In [ ]:
! pip install pandas
! pip install numpy
from __future__ import print_function
import pandas as pd
import numpy as np

nba = pd.read_csv("/home/ubuntu/sparkipynb/sparknotebook/dataFile/nba.csv")
nba.head(5)

In [ ]:
point_guards = nba[nba['pos'] == 'PG'].copy()
point_guards.head(5)

In [ ]:
point_guards['ppg'] = point_guards['pts'] / point_guards['g']

# Sanity check, make sure ppg = pts/g.
point_guards[['pts', 'g', 'ppg']].head(5)

In [ ]:
point_guards = point_guards[point_guards['tov'] != 0]
point_guards['atr'] = point_guards['ast'] / point_guards['tov']

point_guards[['pts', 'g', 'ppg', 'atr']].head(5)

In [ ]:
! pip install matplotlib
! sudo apt-get install python-matplotlib -y
import matplotlib.pyplot as plt
%matplotlib inline

plt.scatter(point_guards['ppg'], point_guards['atr'], c='y')
plt.title("Point Guards")
plt.xlabel('Points Per Game', fontsize=13)
plt.ylabel('Assist Turnover Ratio', fontsize=13)

In [ ]:
import numpy as np
import random

num_clusters = 5

# Use numpy's random function to generate a list, length: num_clusters, of indices.
random_initial_points = np.random.choice(point_guards.index, size=num_clusters)

# Use the random indices to create the centroids.
centroids = point_guards.ix[random_initial_points]

In [ ]:
import matplotlib.pyplot as plt
%matplotlib inline

plt.scatter(point_guards['ppg'], point_guards['atr'], c='yellow')
plt.scatter(centroids['ppg'], centroids['atr'], c='red')
plt.title("Centroids")
plt.xlabel('Points Per Game', fontsize=13)
plt.ylabel('Assist Turnover Ratio', fontsize=13)

In [ ]:
def centroids_to_dict(centroids):
    dictionary = dict()
    # Iterating counter we use to generate a cluster_id.
    counter = 0

    # Iterate a pandas data frame row-wise using .iterrows().
    for index, row in centroids.iterrows():
        coordinates = [row['ppg'], row['atr']]
        dictionary[counter] = coordinates
        counter += 1

    return dictionary

centroids_dict = centroids_to_dict(centroids)
print("centroids_dict", centroids_dict)

In [ ]:
import math

def calculate_distance(centroid, player_values):
    root_distance = 0
    
    for x in range(0, len(centroid)):
        difference = centroid[x] - player_values[x]
        squared_difference = difference**2
        root_distance += squared_difference

    euclid_distance = math.sqrt(root_distance)
    return euclid_distance

q = [5, 2]
p = [3,1]

# Sqrt(5) = ~2.24
print("calculate_distance(q, p)", calculate_distance(q, p))

In [ ]:
def assign_to_cluster(row):
    lowest_distance = -1
    closest_cluster = -1
    
    for cluster_id, centroid in centroids_dict.items():
        df_row = [row['ppg'], row['atr']]
        euclidean_distance = calculate_distance(centroid, df_row)
        
        if lowest_distance == -1:
            lowest_distance = euclidean_distance
            closest_cluster = cluster_id 
        elif euclidean_distance < lowest_distance:
            lowest_distance = euclidean_distance
            closest_cluster = cluster_id
    return closest_cluster

point_guards['cluster'] = point_guards.apply(lambda row: assign_to_cluster(row), axis=1)

In [ ]:
# Visualizing clusters
def visualize_clusters(df, num_clusters):
    import matplotlib.pyplot as plt
    %matplotlib inline
    
    colors = ['b', 'g', 'r', 'c', 'm', 'y', 'k']
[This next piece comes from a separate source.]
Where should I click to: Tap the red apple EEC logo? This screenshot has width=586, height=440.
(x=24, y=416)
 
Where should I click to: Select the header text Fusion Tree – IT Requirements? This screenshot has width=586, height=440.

    for n in range(num_clusters):
        clustered_df = df[df['cluster'] == n]
        plt.scatter(clustered_df['ppg'], clustered_df['atr'], c=colors[n-1])
        plt.xlabel('Points Per Game', fontsize=13)
        plt.ylabel('Assist Turnover Ratio', fontsize=13)

visualize_clusters(point_guards, 5)

In [ ]:
def recalculate_centroids(df):
    new_centroids_dict = dict()
    
    for cluster_id in range(0, num_clusters):
        values_in_cluster = df[df['cluster'] == cluster_id]
        # Calculate new centroid using mean of values in the cluster.
        new_centroid = [np.average(values_in_cluster['ppg']), np.average(values_in_cluster['atr'])]
        new_centroids_dict[cluster_id] = new_centroid
    return new_centroids_dict

centroids_dict = recalculate_centroids(point_guards)
print("centroids_dict:", centroids_dict)

In [ ]:
point_guards['cluster'] = point_guards.apply(lambda row: assign_to_cluster(row), axis=1)
visualize_clusters(point_guards, num_clusters)

In [ ]:
centroids_dict = recalculate_centroids(point_guards)
point_guards['cluster'] = point_guards.apply(lambda row: assign_to_cluster(row), axis=1)
visualize_clusters(point_guards, num_clusters)

In [ ]:
! sudo pip install sklearn
from sklearn.cluster import KMeans

kmeans = KMeans(n_clusters=num_clusters)
kmeans.fit(point_guards[['ppg', 'atr']])
point_guards['cluster'] = kmeans.labels_

visualize_clusters(point_guards, num_clusters)